Sebelumnya, ada aksi demonstrasi besar yang diadakan untuk menentang kebijakan iklim Trump.

Pada pertemuan di Harrisburg, presiden mengatakan bahwa media harus memberikan "nilai tidak lulus yang besar" pada peliputan mereka akan pencapaian-pencapaiannya dalam 100 hari menjabat dan pada massa yang bersorak menyambutnya, Trump juga mengatakan bahwa dia "senang bisa berada 100 mil jauhnya dari Washington".

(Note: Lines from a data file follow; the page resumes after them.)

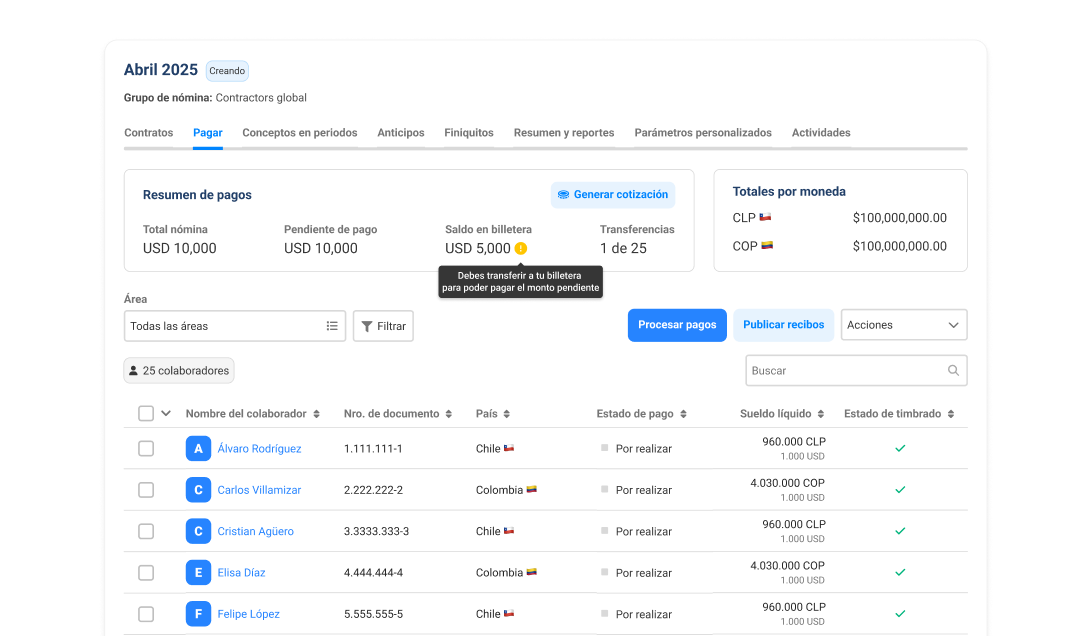
Task: Sort by País column arrows
Action: point(506,414)
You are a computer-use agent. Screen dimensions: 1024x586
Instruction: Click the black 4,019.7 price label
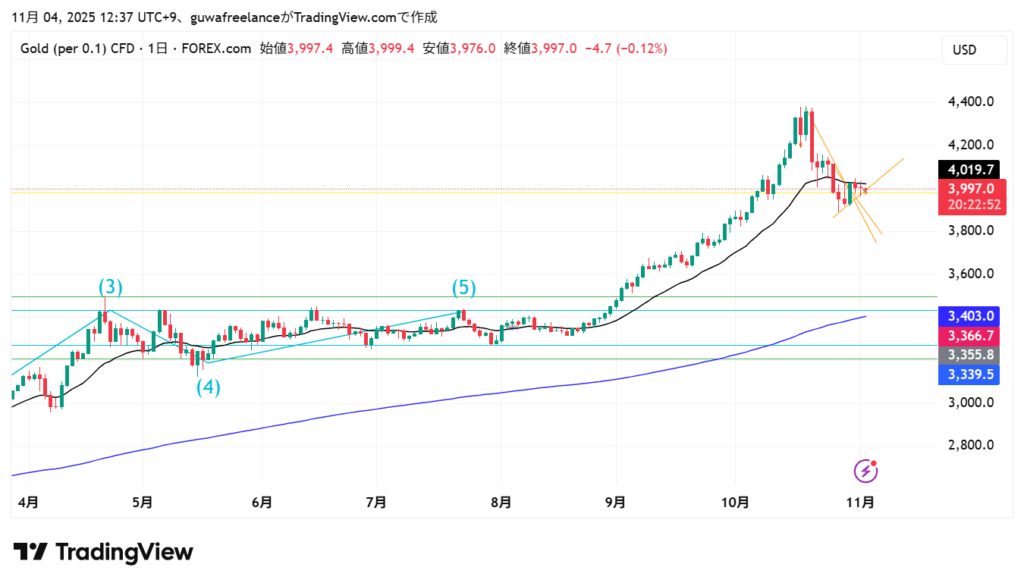969,170
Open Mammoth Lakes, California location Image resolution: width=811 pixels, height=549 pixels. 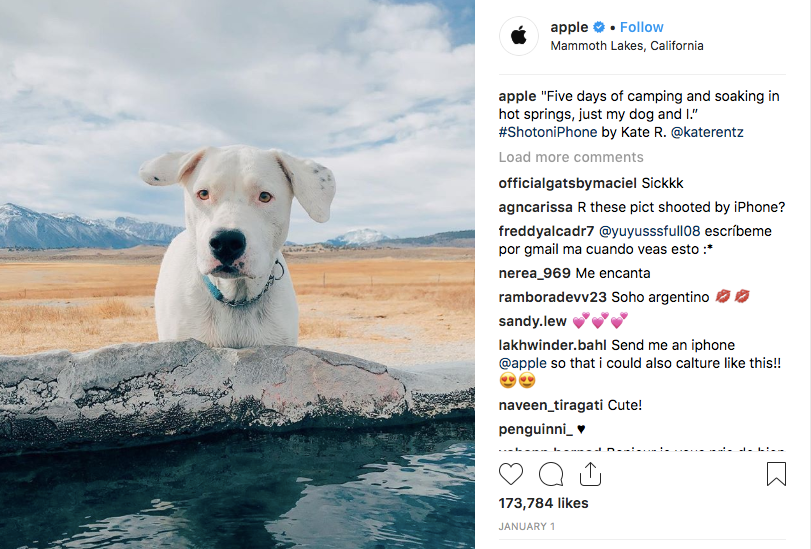627,46
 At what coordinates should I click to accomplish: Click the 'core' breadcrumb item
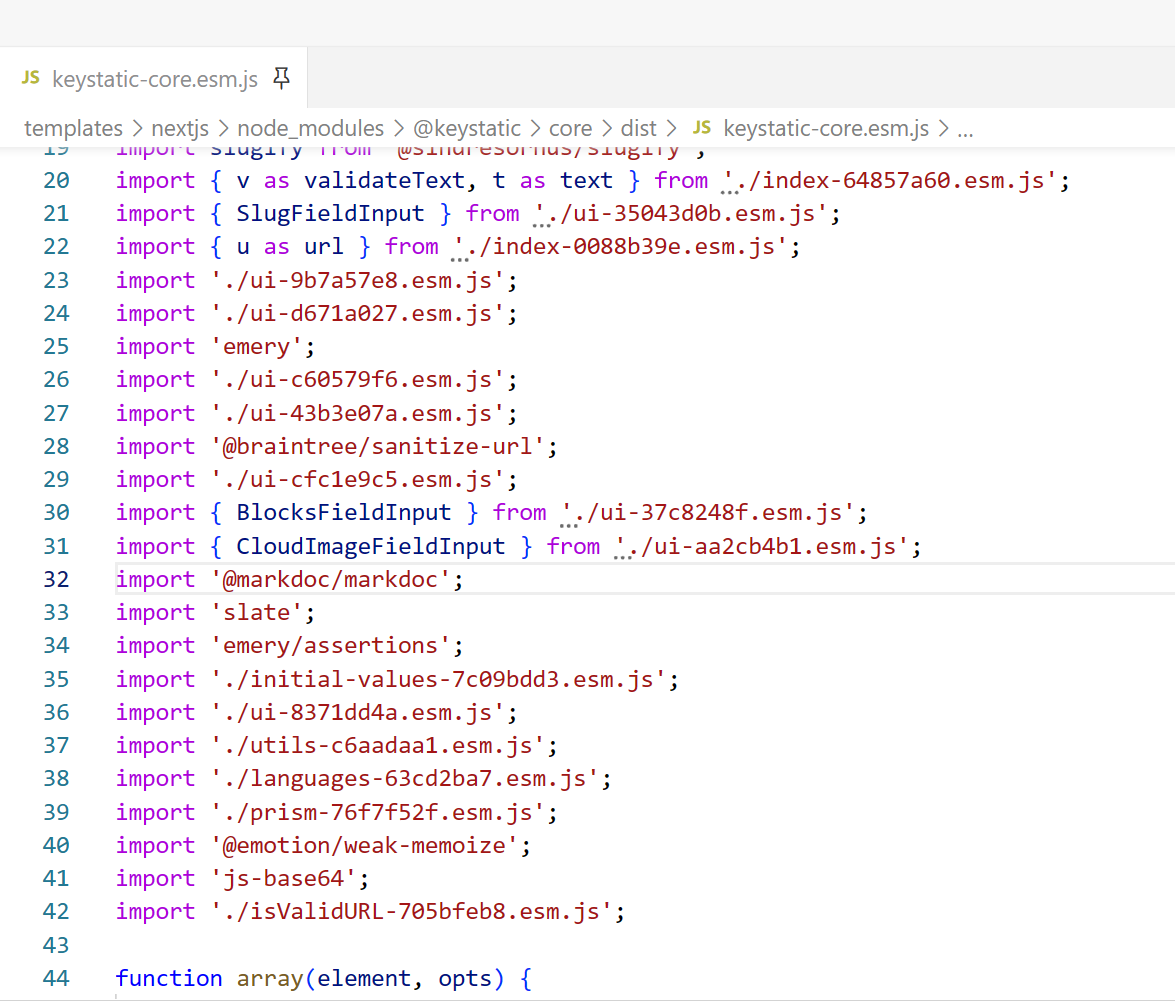coord(570,128)
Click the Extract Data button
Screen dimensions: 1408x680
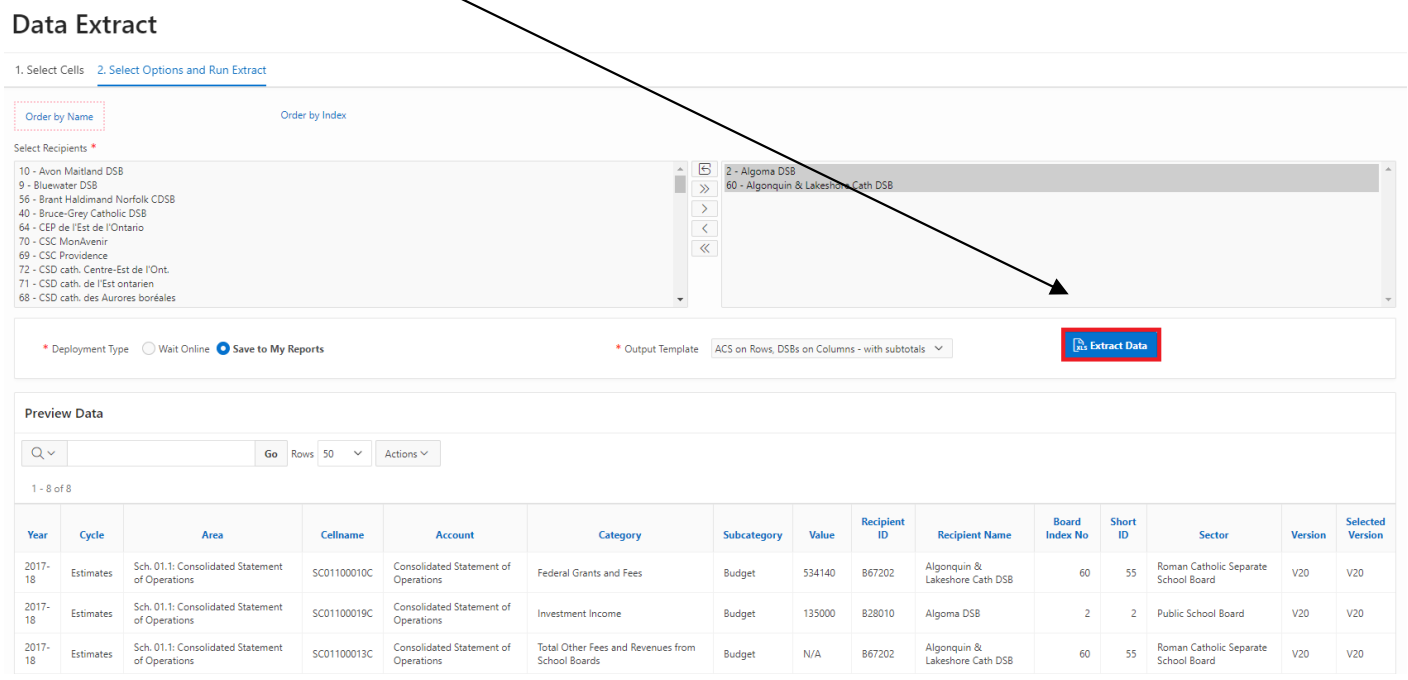pyautogui.click(x=1110, y=345)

Menurutnya, pada saat bersamaan "ada kelompok besar aktor Hollywood dan media Washington yang menghibur diri mereka sendiri" pada acara makan malam koresponden "yang akan sangat membosankan".

Sampai sekarang, mendiang Presiden Ronald Reagan adalah pemimpin AS terakhir yang tidak hadir di acara tersebut, karena sedang memulihkan diri dari luka tembakan senjata pada 1981.

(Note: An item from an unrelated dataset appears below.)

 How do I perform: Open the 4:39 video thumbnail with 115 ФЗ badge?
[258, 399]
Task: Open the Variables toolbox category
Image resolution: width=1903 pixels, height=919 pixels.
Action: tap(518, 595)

Dan terkait janji-janji kampanyenya, Trump mengatakan bahwa 100 hari pertamanya "sangat menarik dan sangat produktif".

Menurutnya, dia "memenuhi janji-janji itu setiap harinya" dengan:

  • Mengakhiri 'pencurian lapangan pekerjaan' dan membawanya ke AS dari luar neger
  • Memudahkan aturan soal eksplorasi energi, termasuk menghentikan "perang terhadap batubara"
  • Menarik diri dari perjanjian kerjasama luar negeri yang tidak menguntungkan AS, termasuk Kerjasama Trans-Pasifik

Trump juga mengatakan bahwa pemerintahan Barack Obama telah menghasilkan "kekacauan", menekankan bahwa dia siap untuk "pertempuran-pertempuran lain di masa depan dan kami akan selalu menang".

Pada isu perubahan iklim, Trump mengatakan bahwa "keputusan besar" akan diambil dalam dua pekan ini.

Sebelumnya dia mengatakan bahwa perubahan iklim adalah hoax belaka, dan berjanji untuk menarik AS dari Kesepakatan Paris.

Sementara itu, ribuan orang melakukan protes di beberapa kota di AS melawan posisi pemerintahan Trump dalam perubahan iklim. Aksi People's Climate March dilakukan bertepatan dengan 100 hari kepresidenannya.

Di Washington, demonstran berjalan dari US Capitol menuju Gedung Putih.

Penggagas acara mengatakan bahwa mereka ingin menempatkan agenda soal perubahan iklim dalam pemilihan paruh waktu tahun depan.